Я всегда верил во взаимозависимость всех людей и умов. Мне кажется, что дурно задуманная, глупая политическая схема должна каким-то образом отражаться на каждой другой сфере человеческой жизни, и что рабочий, плохо выполняющий свою работу в отдаленной деревне, в некоторой степени негативно влияет на благополучие своих соотечественников за много миль от него. Яростные, грубые пьесы неизбежны в стране яростных, грубых убеждений; и я думаю, не без значения то, что некоторые из самых яростных, грубых пьес в репертуаре Театра Аббатства были написаны драматургами, исповедовавшими яростные, грубые убеждения Шинн Фейн. Когда думаешь о великодушии, мужестве и благородстве многих членов Шинн Фейн, трудно не потерять веру в человеческое совершенствование, когда рассматриваешь, насколько глупы политические схемы, которые они придумывают. Если люди столь хорошие и возвышенные, как эти, могут создавать схемы столь глупые и порой столь жестокие, как мы можем надеяться на какой-либо прогресс в мире, помня, сколько существует плохих людей? И разве мы не видели, как люди с высокими идеалами могут скатиться к жестокости и стать грубыми негодяями во имя патриотизма?

III

Но есть объяснение всей этой грубости и насилию в Ирландии. По самым разным причинам — политическим, социальным, историческим и религиозным — критическая способность редко использовалась и уж точно не развивалась. Либо ты за что-то, либо против. Сомнение воспринимается так, будто это антагонизм. Нежелание связывать себя какой-либо схемой, какой бы фантастической или необдуманной она ни была, воспринимается как измена национальному духу. Человек, который заявляет о своей вере в создание Ирландской Республики, при необходимости силой, — ирландец, даже если он «даго», и любой, кто сомневается в осуществимости этого предложения, клеймится как «западный британец», англизированный ирландец, даже, по случаю, как «вовсе не ирландец», хотя его предки жили в Ирландии поколениями. Положение дел в Ирландии не похоже на положение дел в России, где литературная критика, как заметил один русский писатель, всегда стремилась быть служанкой политической фракции. «Любой писатель с достаточным талантом, — говорит рецензент в Times Literary Supplement, — который принимал либеральную позицию, был уверен в признании признанных критических лидеров интеллигенции, а следовательно, и в широкой и восторженной аудитории. Но писатели, чей инстинкт истины заставлял их сомневаться в достаточности доктринерского недовольства существующим порядком, были лишены помощи в литературном продвижении и должны были бороться против течения популярных, и даже академических, оценок».

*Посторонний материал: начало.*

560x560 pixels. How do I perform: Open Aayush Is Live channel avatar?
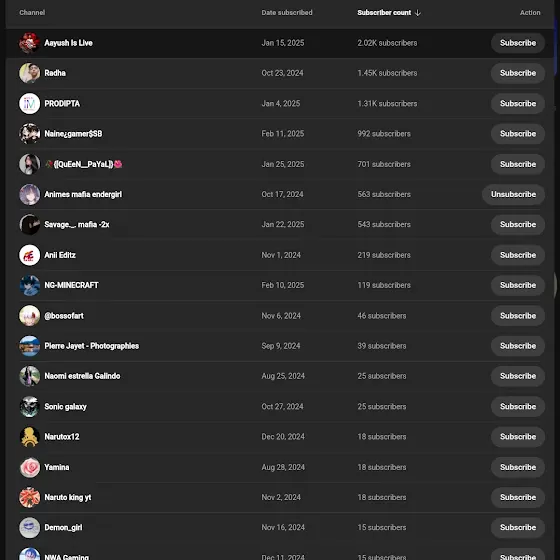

В Ирландии даже хуже, чем там, ибо там, вообще говоря, критики почти нет, хотя полно оскорблений. В значительной мере это отсутствие критики объясняется тем, что весь ум Ирландии был одержим требованием самоуправления или противодействием ему. В ирландских избирательных кампаниях уже много лет нет никакой реальности. До роста Шинн Фейн состязаний почти не было. Кандидаты в парламент почти всегда избирались без оппозиции. Состязания, если они и были, происходили между одним националистом и другим, касались вопросов деталей, а не принципов, или, в крайнем случае, между националистом и юнионистом, касались защиты или противодействия гомрулю. Шинн Фейн, действительно, принесла состязательность в каждый избирательный округ, но даже здесь состязание касается старой одержимости, самоуправления в той или иной форме: гомруль в рамках Британского Содружества или Республика вне его. Если учесть, что эта одержимость почти всегда выражалась в горьких выражениях, нетрудно понять, насколько плачевными были ее последствия для общей жизни ирландского народа. Она временно лишила их способности судить о любом предложении здраво и беспристрастно; и поэтому критическая способность в Ирландии зачахла, до такой степени, что порой боишься, что она пришла в упадок.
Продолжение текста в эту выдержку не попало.